Marsh discussed some exclusions that may arise and legal issues during its briefing on the pandemic last week
Fresh class action might be on the cards for some businesses in due course when it comes to directors and officers insurance as the coronavirus pandemic continues.
Clarissa Franks, head of placement, risk management at Marsh warned as she discussed different types of exclusions, clauses and policy wordings that might be of interest to businesses in the broker’s live webinar last Friday, ’coronavirus planning, response and recovery’, presented as a series of presentations on how to navigate the impact on businesses,
She said that this was because of exclusions in directors’ and officers’ policies being so narrowly drafted, that the virus may be covered.
Franks said this would relate to claims based on decisions and actions taken at a senior level – before, during and after the pandemic.
This can include criticism around resilience planning, emergency protocols, disclosure deficiencies and allegations of corporate mismanagement.
Meanwhile for employer’s liability and public liability to be triggered there must be legal liability – and this is crucial.
“The claimant will need to prove that the insured has breached a duty of care owed to the injured party. Disease is generally included within the definition of ‘bodily injury’ and so the contraction of covid-19 will potentially trigger policy cover if the insured is held to be legally liable,” she said.
There are no specifications as to what disease this is in employer’s liability coverage. But wording is key here as there may be some exclusions within certain coverage.
“There should be an awareness [with] employers of a wider implication if an employee infects family members resulting in a wider general liability claim,” she added.
However in terms of public liability, Franks said she was not aware of any exclusions.
“There has been some debate around where pollution and contamination exclusions could apply but typically this is related to something escaping from the insured premises that causes third party property damage or injury rather than a disease in the wider population,” she said.
She continued: “Disease is generally covered in the definition of bodily injury and insurers generally take the position that public liability extends only to actual bodily injury.
“There may well be a lot of discussion on the exact nature of the injuries alleged by third parties. Whilst bodily injury may trigger the coverage insurers may reject claims due to fear of exposure or exposure without any actual symptoms.”
Meanwhile if coronavirus was contracted inside a property, a policyholder may claim property damage, but insurers could allege that there is no actual damage to the property.
But it is business interruption insurance that is generating the most questions at the moment for Marsh’s clients.
“Although many property damage and business interruption policies do not contain extensions for disease, however on the other side UK policies do not exclude pandemics,” she added.
The key point she said is that in both of these policies physical damage needs to be present for the coverage to be triggered. Therefore, the proximity to the virus, public fear or suspected presence are all unlikely to be classified as property damage and would therefore not be covered.
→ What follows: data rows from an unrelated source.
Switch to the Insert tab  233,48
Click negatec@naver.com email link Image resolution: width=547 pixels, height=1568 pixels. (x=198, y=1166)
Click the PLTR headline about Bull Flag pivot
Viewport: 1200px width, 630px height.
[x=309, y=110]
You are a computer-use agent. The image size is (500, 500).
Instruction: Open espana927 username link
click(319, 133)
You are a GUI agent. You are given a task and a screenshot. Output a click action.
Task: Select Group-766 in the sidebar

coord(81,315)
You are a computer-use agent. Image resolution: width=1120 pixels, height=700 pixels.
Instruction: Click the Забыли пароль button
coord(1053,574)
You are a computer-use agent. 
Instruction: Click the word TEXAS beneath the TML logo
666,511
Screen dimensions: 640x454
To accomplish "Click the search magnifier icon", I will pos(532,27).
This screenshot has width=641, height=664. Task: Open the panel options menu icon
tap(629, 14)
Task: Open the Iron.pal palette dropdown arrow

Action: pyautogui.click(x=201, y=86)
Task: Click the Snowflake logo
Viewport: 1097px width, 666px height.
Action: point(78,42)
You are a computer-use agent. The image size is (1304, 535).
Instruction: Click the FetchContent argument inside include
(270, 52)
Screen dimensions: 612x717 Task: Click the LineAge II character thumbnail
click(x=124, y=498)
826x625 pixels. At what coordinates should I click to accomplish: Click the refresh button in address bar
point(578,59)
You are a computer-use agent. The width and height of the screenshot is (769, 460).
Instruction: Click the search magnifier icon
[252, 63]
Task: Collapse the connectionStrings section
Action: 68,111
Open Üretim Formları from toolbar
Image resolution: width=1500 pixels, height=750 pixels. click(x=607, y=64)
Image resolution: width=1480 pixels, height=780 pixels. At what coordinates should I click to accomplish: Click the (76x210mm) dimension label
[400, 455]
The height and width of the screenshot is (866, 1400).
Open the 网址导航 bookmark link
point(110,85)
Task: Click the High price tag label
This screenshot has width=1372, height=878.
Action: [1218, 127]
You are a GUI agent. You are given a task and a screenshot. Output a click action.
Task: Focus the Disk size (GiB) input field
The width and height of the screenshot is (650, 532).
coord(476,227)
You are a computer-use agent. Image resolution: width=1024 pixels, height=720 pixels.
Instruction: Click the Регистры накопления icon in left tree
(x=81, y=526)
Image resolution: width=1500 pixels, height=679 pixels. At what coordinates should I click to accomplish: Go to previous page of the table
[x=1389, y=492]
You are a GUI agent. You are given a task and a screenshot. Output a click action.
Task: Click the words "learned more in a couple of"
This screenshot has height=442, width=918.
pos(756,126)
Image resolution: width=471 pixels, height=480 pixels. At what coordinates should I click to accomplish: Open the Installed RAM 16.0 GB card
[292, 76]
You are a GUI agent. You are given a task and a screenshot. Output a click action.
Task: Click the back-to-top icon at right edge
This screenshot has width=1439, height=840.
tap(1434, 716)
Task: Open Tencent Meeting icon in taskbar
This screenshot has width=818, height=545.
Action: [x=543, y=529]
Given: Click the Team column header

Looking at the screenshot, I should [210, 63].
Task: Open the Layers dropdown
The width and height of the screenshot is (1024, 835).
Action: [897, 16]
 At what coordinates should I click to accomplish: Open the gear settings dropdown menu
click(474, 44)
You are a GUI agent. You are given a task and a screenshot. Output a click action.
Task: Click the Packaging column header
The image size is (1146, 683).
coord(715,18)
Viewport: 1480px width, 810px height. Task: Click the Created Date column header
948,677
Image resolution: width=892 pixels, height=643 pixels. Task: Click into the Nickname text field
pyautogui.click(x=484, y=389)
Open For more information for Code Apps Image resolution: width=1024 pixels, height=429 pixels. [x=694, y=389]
For the same reason she said, it’s unlikely that reduced demand or disruption of the supply chain would be covered in the absence of physical damage.
Franks added: ”On the flipside many policies do contain business interruption extensions that provide to business disruption coverage without the need for physical damage and all of these extensions typically have sub limits. They may also have aggregator sub limits.”
This means that there is a cap within any one year where the policyholder claims.
And they may have maximum indemnity periods that may be lower than that of the overall policy, this is typically around three months.
With property and business interruption policiesm the following three clauses could respond to covid-19 losses.
Firstly communicable disease or notifiable diseases, the broadest form of this extension means the policy will be triggered if the disease is discovered at the insureds premises or within a pre-agreed radius or vicinity.
Covid-19 was declared a notifiable disease under English law on the 5 March.
Secondly for non-damage denial of access, it gives cover for business interruption caused by the police that prevents or hinders the use of the insureds premises.
Policies don’t necessarily cover for this, and they require that the interruption is due to “some other issue”.
The policy wording that is most relevant for covid-19 is “a danger or a disturbance” or “emergency in the vicinity”.
And lastly communicable disease clean-up.
Franks said: “This is an incredibly complex area and variation in policies and individual circumstances require some expert advice and consideration.”